Двор начинался с больших деревянных ворот, которые на ночь закрывал, скрипя волочащимся гвоздем-ограничителем, дедушка Балабек. А с утреца "мусорщики", гремя жестяными баками и лопатами, распахивали их, забывая закрыть. Ворча что-то в рыжие от никотина усы, тот же Балабек закрывал их, оставляя открытой небольшую калиточку.
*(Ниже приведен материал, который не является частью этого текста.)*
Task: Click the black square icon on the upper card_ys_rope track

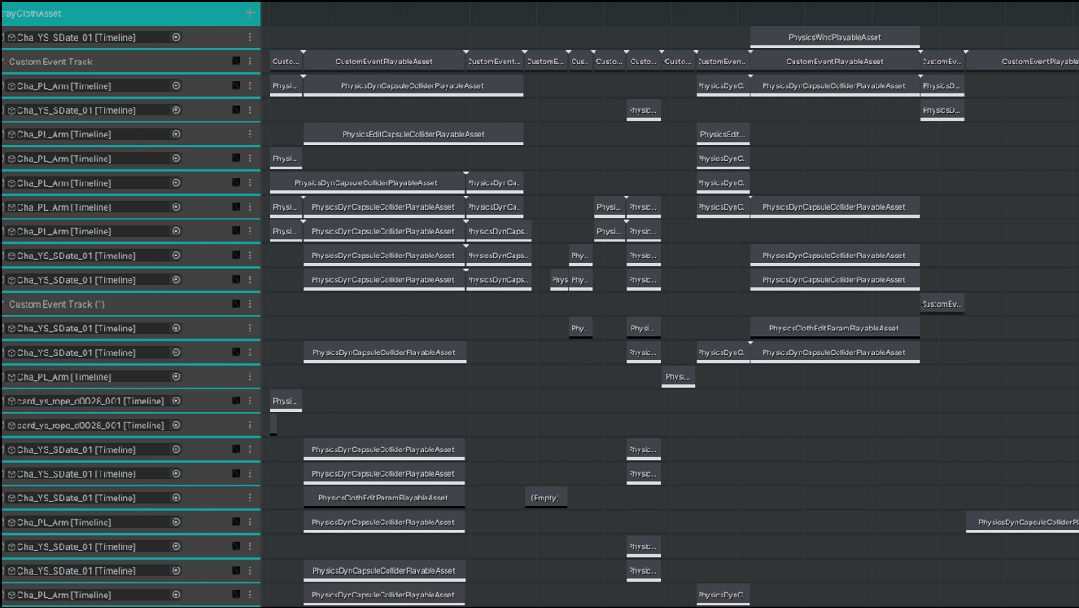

На перекрёстке улиц Басина и Карганова находилась детская библиотека. Наверняка соседи помнят эту библиотеку и, наверное, вспомнят, что в узеньком проходе рядом выставлял дедушка Балабек столик и торговал перьевыми ручками, ластиками и химическими карандашами. Последние обязательно надо было послюнявить, чтобы написать слово или два.
Перья со звездочкой, стеклянные чернильницы-непроливайки, "простые" карандаши, тетрадки в клеточку, в линеечку и для правописания. Все это и немногое другое продавал Балабек. Его уважали все, особенно за то, что детишек он никогда не обсчитывал.

Любой бакинский двор в том районе начинался, да простит меня читатель, с "мусорок" и туалетов, вернее, кабинок с дыркой в полу и плохо закрывающейся дверью, отчего сестра всегда брала меня с собой, чтобы я говорил "занято". Страшная вонь этих двух кабинок заполняла весь проход. Простите за подробности, но так были устроены почти все дворы. Запах мусора и каких-то санитарных химикалий - это одно из сильнейших и, к сожалению, ужасных воспоминаний!
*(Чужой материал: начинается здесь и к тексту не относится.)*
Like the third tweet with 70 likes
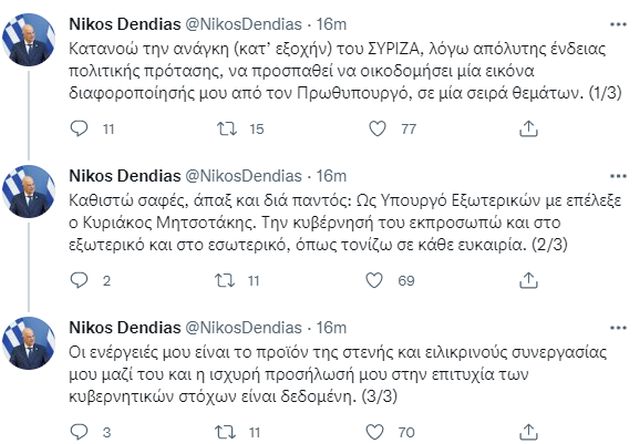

Но вот, пройдя чуть вперед и направо, ты попадал во ДВОР!
Корабль на 30 кают, с мачтами подстановок по всей палубе, с парусами простыней и пододеяльников и бесконечными флагами пеленок, розовых для девочек, голубых для мальчиков, ну, и всякого остального. На всех не хватало подстановок и веревок, поэтому и была строгая очередь на сушку.

Мне, с моей "командой", доставляло огромное удовольствие в жаркий день играть в "ловитки" меж прохладными и "сырыми" парусами. Они пахли хозяйственным мылом и "синькой". Иногда, ловя друг друга через простыни, мы в запале могли сорвать или запачкать их не самыми чистыми руками. Потом были СКАНДАЛЫ.
Неотъемлемой их частью было подключение всех свидетелей, а также просто зрителей. Скандалы в бакинском дворе начинались, а впрочем, неважно, с чего они начинались, важно что потом, устав, двор надолго затихал, и снова высвистывал я Нельку и Йоську. Снова начинались поиски очередных открытий.
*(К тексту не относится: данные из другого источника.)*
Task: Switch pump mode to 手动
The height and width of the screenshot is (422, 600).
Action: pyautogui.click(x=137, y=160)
Вообще-то я девчонок не любил, потому что все они дразнились. Палисадник, что был у каждого перед домом, был уже и домом, и как бы частью двора. Палисадник Скворцовой Нельки с нашим разделял дырчатый забор, через который мы впервые увидели друг друга.
Я занимался поиском "муравьиного" склада, прослеживая вьющуюся дорожку мурашек, несущих свои "чемоданы", пока не "натолкнулся" на внимательный взгляд серых глаз, русые кудряшки и загорелые крепкие ноги соседки. Ну, конечно, я сделал вид, что вовсе не мурашки, а общее состояние забора меня беспокоит. Ну, а всякие там, ну, которые за забором, меня не интересуют. Но, произошло непредвиденное. На моих глазах раскрывается банка "монпасье" и через щель в заборе протягивается мне! Кто бы мог отказаться от столь сказочного подарка? "Монпасье" в круглой жестяной баночке лежали на боку разноцветными слипшимися звездочками!!!
- Я хочу красную!
- Бери, но только одну. Если захочешь еще, то дам, но только зеленую.

Так у меня появился первый друг. И, чтоб не остаться в долгу, я пригласил Нельку поиграть в "летучку". Она сразу согласилась, еще не зная, чем это все кончится. Игра, мною изобретенная, была совершенством. Надо было влезть на диван, а с него, подтянувшись, взобраться на высокий шкаф. И, уж оттуда, "летучкой", полететь вниз на другой конец дивана. И обязательно ткнуться носом в стопку подушек и постельного белья.
Показав Нельке неслабый полет, я принялся заталкивать её на шкаф. Она долго сопротивлялась, но я ее все ж уговорил.
Ей трудно было так просто подтянуться, я ее подталкивал под крепенькую загорелую попку, замечая, что это тяжело, но, тем не менее, приятно. Так в 5-6 лет я впервые понял, что в девчонках есть что-то приятное и, главное, я узнал, где это находится.

Залезть-то Нелька залезла, но совершить "летучку" - это было не её… Как я только ни уговаривал - все было бесполезно.
Нелька ревела от ужаса, что навсегда останется у нас на шкафу. Потом пришла из школы моя старшая сестра и она, не уговорив Нельку спрыгнуть, пошла звать на помощь мою бабушку. Бабушка продавала пирожки собственного печения из "лоточка" возле Михайловской больницы. Сама она пост не бросила, а велела разбудить огромного дядю Володю, что жил через стену и был Нелькиным папой. И вот ворчащий что-то про каких-то тарзанов, огромный дядя Володя, одной левой, свинтил свою ревущую дочь из-под потолка.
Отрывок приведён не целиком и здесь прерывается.